WHAT NEEDS TO BE DONE >> Print, unchanged, the part of the listing that opens with the line containing "Given: Click the search" and closes with the line containing "Click the SECURITY", including both of those lines and nothing else.

----------

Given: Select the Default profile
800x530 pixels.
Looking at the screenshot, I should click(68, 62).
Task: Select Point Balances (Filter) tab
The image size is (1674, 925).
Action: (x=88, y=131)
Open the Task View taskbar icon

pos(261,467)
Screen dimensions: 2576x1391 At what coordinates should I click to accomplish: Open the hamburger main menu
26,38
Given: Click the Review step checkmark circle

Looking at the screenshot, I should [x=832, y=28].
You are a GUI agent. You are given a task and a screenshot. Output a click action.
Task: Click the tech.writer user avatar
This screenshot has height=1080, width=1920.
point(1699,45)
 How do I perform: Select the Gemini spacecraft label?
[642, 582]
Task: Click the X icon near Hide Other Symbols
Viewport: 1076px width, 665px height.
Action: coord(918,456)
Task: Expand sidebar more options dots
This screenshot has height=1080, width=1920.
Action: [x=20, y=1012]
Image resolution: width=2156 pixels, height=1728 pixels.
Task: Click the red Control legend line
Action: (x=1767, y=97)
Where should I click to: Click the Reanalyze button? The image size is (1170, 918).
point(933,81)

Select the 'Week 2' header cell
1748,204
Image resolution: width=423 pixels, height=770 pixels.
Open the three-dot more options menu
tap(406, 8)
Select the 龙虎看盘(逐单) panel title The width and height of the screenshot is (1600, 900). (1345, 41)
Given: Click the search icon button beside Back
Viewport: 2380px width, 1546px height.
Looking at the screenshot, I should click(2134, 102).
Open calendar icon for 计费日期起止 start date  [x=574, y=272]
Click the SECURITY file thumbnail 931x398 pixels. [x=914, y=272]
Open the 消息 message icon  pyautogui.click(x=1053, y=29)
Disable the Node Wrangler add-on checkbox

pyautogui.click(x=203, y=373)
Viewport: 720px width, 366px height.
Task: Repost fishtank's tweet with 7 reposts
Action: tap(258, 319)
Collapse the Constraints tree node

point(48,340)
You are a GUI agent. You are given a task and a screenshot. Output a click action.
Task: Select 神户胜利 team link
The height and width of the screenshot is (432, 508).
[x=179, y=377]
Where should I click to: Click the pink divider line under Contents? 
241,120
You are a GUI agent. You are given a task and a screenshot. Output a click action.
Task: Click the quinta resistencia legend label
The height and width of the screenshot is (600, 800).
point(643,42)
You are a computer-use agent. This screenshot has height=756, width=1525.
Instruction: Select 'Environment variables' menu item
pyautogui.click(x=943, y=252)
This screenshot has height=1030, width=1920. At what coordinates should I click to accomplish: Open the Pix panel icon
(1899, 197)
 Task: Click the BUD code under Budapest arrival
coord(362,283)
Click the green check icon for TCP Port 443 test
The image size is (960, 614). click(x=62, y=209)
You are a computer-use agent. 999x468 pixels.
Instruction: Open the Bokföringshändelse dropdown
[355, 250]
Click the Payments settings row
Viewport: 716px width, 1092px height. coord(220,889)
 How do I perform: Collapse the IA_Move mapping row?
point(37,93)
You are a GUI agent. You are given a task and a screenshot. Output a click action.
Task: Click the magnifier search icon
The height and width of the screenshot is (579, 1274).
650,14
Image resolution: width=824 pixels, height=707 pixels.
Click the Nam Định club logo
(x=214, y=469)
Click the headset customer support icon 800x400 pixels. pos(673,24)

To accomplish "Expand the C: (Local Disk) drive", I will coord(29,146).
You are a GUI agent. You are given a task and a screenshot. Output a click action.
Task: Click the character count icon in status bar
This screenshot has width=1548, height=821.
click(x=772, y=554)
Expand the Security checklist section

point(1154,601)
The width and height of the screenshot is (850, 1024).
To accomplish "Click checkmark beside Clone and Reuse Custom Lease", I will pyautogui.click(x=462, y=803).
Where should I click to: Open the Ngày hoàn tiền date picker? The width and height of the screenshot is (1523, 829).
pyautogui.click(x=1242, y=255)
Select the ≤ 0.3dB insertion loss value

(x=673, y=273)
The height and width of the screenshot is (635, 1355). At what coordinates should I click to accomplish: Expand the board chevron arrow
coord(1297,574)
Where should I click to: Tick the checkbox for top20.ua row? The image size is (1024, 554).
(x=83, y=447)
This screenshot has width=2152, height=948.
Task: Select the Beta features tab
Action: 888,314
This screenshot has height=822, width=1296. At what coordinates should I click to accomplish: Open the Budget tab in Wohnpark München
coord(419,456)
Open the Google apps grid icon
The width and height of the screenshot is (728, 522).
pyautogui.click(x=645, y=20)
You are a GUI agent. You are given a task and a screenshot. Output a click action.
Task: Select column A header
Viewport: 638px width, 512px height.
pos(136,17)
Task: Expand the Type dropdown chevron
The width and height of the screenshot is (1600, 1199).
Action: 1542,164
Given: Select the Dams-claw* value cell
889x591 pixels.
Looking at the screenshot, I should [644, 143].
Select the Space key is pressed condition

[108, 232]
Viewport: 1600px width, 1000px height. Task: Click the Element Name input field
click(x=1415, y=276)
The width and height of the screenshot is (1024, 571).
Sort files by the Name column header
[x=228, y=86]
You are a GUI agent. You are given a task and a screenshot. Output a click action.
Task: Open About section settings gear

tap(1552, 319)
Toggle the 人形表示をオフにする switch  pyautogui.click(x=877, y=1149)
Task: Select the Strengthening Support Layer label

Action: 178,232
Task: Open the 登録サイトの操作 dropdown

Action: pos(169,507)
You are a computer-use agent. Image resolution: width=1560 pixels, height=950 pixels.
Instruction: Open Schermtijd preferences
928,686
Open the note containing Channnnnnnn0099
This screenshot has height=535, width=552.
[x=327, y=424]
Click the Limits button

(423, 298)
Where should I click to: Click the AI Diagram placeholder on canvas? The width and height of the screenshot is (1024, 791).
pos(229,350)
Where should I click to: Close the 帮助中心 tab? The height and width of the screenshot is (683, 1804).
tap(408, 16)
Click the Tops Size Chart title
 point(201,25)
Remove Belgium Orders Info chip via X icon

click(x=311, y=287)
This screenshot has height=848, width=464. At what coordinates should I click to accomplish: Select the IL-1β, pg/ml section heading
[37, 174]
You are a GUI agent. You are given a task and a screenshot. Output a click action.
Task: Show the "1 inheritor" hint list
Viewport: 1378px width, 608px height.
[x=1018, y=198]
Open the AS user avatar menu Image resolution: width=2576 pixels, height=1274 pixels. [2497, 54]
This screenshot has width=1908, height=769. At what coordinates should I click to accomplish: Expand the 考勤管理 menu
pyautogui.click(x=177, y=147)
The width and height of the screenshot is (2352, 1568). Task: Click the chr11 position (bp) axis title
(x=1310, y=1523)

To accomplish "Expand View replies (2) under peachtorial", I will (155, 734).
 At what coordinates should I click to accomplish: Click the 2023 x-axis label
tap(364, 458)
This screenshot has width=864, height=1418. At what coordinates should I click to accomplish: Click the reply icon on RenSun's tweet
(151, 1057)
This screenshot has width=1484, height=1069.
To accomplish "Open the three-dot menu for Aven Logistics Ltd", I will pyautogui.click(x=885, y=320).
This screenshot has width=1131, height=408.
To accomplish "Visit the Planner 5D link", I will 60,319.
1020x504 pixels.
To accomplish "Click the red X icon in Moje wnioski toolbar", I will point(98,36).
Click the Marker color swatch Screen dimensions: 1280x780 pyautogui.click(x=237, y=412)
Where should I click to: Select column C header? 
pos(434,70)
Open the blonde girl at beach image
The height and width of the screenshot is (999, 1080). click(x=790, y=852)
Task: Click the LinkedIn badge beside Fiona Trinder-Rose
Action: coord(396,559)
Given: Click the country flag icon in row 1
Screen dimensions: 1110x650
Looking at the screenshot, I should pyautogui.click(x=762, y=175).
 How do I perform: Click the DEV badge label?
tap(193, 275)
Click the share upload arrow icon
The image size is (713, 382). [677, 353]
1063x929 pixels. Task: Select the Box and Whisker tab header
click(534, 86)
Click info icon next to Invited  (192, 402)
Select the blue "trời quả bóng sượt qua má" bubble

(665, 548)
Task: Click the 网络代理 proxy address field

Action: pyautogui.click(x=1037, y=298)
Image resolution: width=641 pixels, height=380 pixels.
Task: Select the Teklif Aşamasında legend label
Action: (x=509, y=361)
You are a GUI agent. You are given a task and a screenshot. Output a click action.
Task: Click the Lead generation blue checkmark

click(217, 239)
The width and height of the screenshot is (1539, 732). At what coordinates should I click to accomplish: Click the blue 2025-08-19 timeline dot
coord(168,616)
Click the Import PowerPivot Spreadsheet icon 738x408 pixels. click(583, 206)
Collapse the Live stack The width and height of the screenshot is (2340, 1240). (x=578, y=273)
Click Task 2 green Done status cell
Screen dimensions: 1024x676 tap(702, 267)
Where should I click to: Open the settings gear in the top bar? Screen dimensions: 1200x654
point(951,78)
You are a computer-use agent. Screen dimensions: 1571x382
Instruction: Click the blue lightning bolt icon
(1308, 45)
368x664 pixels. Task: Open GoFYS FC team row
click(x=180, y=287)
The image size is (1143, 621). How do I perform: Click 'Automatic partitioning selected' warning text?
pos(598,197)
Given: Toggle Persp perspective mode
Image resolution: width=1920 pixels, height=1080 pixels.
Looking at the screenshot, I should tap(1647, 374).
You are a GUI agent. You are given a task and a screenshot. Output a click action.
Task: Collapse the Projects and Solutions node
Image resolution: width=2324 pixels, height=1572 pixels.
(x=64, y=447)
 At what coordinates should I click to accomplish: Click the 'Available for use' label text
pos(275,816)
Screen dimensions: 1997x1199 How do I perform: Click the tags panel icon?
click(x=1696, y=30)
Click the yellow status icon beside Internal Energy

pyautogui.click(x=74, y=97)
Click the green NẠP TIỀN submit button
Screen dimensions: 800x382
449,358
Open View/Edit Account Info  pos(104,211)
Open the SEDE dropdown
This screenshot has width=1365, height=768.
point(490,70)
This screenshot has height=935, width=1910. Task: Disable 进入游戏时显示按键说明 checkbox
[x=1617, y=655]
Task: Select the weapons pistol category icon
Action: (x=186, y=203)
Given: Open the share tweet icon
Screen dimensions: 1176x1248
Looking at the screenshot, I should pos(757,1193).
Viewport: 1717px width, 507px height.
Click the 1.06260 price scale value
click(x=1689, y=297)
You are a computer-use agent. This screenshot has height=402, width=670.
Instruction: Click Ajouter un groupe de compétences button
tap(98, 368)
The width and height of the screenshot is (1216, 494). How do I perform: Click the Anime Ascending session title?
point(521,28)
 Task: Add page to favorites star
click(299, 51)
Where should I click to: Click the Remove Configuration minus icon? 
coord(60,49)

----------

SOLUTION TO THE PROBLEM >>
Given: Click the search icon button beside Back
Viewport: 2380px width, 1546px height.
Looking at the screenshot, I should click(2134, 102).
Open calendar icon for 计费日期起止 start date  [x=574, y=272]
Click the SECURITY file thumbnail 931x398 pixels. [x=914, y=272]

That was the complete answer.